_QUELLE:_
________________________________________
Sind wir hier wirklich im Verdummungsstrahl aus dem Weltall?

Vor langen Jahren haben wir noch demonstriert und wollten die Welt verbessern und lebenswerter machen, doch heute?
Wir sind zu alt und die Jungen wollen nur schnell Kohle machen, schade.

VW ist da nur ein Teil von dem System und ich finde gut, dass denen in die Weichteile getreten wird.
Hat nur zu lange gedauert.


bike


----------



## oliver.tonn (22 September 2015)

Ich denke für VW könnte es sehr teuer werden weil sie nicht amerikanisch sind. Würden alle gleich behandelt in den USA dürfte es VW, für deren Verhältnisse, nicht extrem viel kosten. Als GM die Probleme mit den Zündschlössern hatte mussten diese nur 900 Mio. $ zahlen und da gab es Tote.


----------



## vollmi (22 September 2015)

Ich denke der Schaden für VW wird nicht so gross, da sie ja gut mit den Behörden zusammenarbeiten.
________________________________________
_AUFGABE:_
Beantworten Sie anhand der Quelle die folgenden Fragen:
1. Welchen Betrag musste GM laut oliver.tonn wegen der Probleme mit den Zündschlössern zahlen?
2. Womit begründet vollmi, dass der Schaden für VW nicht so groß werde?
3. Was haben „wir“ laut dem ersten Beitrag vor langen Jahren noch getan?
________________________________________
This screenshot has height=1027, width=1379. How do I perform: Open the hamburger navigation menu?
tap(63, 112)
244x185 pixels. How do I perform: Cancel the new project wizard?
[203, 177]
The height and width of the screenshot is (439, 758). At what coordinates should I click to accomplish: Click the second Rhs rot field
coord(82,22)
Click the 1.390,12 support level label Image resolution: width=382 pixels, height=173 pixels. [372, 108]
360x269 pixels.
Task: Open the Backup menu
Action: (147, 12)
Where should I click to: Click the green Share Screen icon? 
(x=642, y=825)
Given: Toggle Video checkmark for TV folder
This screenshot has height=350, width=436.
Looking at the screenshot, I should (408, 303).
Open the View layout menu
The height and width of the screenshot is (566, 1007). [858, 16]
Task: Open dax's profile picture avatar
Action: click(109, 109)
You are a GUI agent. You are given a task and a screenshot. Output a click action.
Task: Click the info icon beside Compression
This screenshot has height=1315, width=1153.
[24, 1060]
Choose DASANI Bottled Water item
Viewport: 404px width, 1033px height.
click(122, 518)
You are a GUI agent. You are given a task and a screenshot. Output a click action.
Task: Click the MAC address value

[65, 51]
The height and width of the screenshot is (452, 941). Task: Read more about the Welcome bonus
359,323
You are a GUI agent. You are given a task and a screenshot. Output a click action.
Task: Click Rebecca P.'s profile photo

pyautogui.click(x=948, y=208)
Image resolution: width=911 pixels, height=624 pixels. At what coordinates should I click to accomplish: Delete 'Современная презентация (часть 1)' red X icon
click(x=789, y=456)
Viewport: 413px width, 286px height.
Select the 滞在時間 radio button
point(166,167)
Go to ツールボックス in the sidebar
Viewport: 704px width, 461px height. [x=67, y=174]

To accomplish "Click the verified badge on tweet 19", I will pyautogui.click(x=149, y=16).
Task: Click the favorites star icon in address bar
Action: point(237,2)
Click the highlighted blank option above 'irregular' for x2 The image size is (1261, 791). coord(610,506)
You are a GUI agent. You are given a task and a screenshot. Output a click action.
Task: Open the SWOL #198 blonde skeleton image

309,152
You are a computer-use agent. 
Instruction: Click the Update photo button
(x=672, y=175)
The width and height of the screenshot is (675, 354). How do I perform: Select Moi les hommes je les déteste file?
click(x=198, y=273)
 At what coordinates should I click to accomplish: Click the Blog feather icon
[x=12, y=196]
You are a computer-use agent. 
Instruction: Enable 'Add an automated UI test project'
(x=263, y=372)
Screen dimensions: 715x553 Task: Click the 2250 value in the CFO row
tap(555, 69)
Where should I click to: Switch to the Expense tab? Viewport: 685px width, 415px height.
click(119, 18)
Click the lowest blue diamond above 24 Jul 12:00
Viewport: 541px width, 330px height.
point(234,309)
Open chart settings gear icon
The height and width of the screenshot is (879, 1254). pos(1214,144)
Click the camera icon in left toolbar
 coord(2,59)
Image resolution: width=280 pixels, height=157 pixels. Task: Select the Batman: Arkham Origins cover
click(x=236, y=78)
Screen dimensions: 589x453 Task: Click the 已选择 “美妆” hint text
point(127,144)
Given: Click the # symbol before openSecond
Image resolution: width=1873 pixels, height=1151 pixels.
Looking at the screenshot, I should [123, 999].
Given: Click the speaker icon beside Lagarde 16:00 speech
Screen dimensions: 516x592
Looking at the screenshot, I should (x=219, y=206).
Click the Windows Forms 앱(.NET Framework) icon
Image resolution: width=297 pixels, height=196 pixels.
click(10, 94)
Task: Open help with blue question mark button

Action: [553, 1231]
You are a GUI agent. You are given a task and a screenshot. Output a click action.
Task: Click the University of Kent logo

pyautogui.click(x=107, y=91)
________________________________________
_LÖSUNG:_
1. 900 Mio. $
2. VW arbeite gut mit den Behörden zusammen.
3. Sie haben demonstriert und wollten die Welt verbessern und lebenswerter machen.